Understanding Latent Neural Spaces

https://www.sfdatainstitute.org/

Experiments

  1. Add one airport into manual embedding
  2. Add one airport description here and let it train into embedding

More notebooks

  • TODO: AE notebooks incl advanced

In [1]:
import tensorflow as tf
tf.logging.set_verbosity(tf.logging.ERROR)
print(tf.__version__)


1.13.0-rc1

Challenge: You have a couple of airports and want to bring them into a numerical representation to enable processing with neural networks. How do you do that?


In [0]:
# https://en.wikipedia.org/wiki/List_of_busiest_airports_by_passenger_traffic

airports = {
 'HAM': ["germany europe regional", 18],
 'TXL': ["germany europe regional", 21],
 'FRA': ["germany europe hub", 70],
 'MUC': ["germany europe hub", 46],
 'CPH': ["denmark capital scandinavia europe hub", 29],
 'ARN': ["sweden capital scandinavia europe regional", 27],
 'BGO': ["norway scandinavia europe regional", 6],
 'OSL': ["norway capital scandinavia europe regional", 29],
 'LHR': ["gb capital europe hub", 80],
 'CDG': ["france capital europe hub", 72],
 'SFO': ["usa california regional", 58],
 'IAD': ["usa capital regional", 21],
 'AUS': ["usa texas regional", 16],
 'EWR': ["usa new_jersey hub", 46],
 'JFK': ["usa new_york hub", 62],
 'ATL': ["usa georgia hub", 110],
 'STL': ["usa missouri regional", 16],
 'LAX': ["usa california hub", 88]
}

In [0]:
airport_names = list(airports.keys())
airport_numbers = list(range(0, len(airports)))
airport_to_number = dict(zip(airport_names, airport_numbers))
number_to_airport = dict(zip(airport_numbers, airport_names))
airport_descriptions = [value[0] for value in list(airports.values())]
airport_passengers = [value[1] for value in list(airports.values())]

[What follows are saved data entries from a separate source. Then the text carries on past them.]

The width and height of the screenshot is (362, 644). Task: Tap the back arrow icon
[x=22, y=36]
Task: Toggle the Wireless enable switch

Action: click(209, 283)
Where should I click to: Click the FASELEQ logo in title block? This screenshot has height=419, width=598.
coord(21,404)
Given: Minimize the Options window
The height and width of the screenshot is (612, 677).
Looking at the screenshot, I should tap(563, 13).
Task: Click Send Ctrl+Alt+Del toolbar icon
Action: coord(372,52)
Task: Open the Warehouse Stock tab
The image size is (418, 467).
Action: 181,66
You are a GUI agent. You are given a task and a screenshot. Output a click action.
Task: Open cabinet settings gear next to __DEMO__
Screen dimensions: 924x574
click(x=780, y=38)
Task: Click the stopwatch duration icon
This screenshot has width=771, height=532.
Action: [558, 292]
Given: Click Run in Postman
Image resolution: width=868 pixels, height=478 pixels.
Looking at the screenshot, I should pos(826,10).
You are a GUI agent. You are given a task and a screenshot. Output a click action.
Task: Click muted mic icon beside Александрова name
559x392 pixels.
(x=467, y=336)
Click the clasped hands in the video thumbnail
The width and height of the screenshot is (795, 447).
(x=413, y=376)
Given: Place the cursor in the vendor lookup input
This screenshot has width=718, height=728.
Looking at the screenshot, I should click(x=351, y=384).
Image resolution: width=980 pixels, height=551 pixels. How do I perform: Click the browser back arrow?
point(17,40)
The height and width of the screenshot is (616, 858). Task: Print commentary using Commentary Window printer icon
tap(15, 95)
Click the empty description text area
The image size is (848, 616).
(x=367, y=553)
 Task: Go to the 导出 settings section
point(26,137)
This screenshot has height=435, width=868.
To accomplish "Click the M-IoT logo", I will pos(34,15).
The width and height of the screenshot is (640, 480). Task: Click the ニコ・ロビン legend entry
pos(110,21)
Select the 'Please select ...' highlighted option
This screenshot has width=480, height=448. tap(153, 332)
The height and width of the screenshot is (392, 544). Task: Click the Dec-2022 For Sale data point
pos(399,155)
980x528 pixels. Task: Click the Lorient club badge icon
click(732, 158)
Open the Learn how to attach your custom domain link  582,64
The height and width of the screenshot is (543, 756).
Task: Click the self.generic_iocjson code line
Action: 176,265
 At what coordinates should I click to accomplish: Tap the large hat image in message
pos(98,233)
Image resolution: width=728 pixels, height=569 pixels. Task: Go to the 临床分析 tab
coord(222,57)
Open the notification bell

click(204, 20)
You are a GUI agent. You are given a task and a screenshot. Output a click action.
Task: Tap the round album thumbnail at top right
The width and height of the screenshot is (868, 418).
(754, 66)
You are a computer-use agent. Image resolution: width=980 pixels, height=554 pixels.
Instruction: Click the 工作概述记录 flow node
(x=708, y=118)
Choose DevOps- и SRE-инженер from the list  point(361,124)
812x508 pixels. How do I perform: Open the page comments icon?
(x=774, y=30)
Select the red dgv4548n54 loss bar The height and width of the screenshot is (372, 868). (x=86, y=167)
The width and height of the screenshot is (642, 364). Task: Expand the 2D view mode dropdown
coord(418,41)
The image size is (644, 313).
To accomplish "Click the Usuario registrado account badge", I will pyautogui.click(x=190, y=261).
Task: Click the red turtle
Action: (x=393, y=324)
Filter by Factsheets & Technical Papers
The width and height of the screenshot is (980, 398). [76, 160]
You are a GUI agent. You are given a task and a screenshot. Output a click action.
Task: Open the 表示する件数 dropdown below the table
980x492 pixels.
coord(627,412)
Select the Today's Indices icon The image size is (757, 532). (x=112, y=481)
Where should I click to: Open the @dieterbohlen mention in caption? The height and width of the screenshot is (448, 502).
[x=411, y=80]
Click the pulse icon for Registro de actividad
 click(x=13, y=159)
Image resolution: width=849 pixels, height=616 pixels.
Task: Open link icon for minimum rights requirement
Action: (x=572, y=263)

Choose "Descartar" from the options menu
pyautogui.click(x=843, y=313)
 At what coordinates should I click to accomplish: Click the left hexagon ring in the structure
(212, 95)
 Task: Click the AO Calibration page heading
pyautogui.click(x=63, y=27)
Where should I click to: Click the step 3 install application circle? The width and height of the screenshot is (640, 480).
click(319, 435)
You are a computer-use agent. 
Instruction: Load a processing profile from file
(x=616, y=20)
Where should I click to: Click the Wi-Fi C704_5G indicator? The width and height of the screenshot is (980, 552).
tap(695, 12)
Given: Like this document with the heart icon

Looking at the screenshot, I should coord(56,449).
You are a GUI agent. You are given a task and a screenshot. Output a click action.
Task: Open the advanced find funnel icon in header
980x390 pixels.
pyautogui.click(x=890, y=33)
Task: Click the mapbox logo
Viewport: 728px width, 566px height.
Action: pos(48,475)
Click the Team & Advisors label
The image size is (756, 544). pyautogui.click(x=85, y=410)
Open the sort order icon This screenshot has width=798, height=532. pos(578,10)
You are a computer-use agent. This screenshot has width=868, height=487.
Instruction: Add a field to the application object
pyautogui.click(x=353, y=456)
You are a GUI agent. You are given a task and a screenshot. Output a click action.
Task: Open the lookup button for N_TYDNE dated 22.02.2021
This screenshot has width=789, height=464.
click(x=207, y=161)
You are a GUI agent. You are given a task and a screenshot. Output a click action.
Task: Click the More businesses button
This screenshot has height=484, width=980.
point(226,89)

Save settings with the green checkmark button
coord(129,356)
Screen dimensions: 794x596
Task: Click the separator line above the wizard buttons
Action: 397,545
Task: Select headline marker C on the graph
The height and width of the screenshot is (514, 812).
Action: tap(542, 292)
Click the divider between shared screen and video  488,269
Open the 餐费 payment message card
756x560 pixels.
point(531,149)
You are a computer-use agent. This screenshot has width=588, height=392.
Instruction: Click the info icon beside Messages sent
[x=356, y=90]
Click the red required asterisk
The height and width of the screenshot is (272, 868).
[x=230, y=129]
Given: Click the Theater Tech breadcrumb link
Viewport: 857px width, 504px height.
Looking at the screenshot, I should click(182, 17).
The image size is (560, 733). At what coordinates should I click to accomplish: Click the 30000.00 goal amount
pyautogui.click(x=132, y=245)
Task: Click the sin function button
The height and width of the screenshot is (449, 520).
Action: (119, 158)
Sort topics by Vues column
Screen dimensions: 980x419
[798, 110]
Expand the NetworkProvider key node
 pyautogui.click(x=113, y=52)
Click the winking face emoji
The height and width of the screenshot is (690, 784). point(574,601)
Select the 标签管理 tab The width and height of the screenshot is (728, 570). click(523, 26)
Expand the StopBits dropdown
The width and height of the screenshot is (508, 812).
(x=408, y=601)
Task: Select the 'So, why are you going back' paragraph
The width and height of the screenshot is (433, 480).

Encode Texts in multi-hot frequency


In [4]:
tokenizer = tf.keras.preprocessing.text.Tokenizer()
tokenizer.fit_on_texts(airport_descriptions)
description_matrix = tokenizer.texts_to_matrix(airport_descriptions, mode='freq')

aiport_count, word_count = description_matrix.shape
dictionary_size = word_count
aiport_count, word_count


Out[4]:
(18, 20)

In [0]:
x = airport_numbers
Y = description_matrix

2d embeddings


In [6]:
%%time

import matplotlib.pyplot as plt


import tensorflow as tf
from tensorflow import keras
from tensorflow.keras.layers import Flatten, GlobalAveragePooling1D, Dense, LSTM, GRU, SimpleRNN, Bidirectional, Embedding
from tensorflow.keras.models import Sequential, Model

from tensorflow.keras.initializers import glorot_normal
seed = 3

input_dim = len(airports)
embedding_dim = 2

model = Sequential()

model.add(Embedding(name='embedding',
                    input_dim=input_dim, 
                    output_dim=embedding_dim, 
                    input_length=1,
                    embeddings_initializer=glorot_normal(seed=seed)))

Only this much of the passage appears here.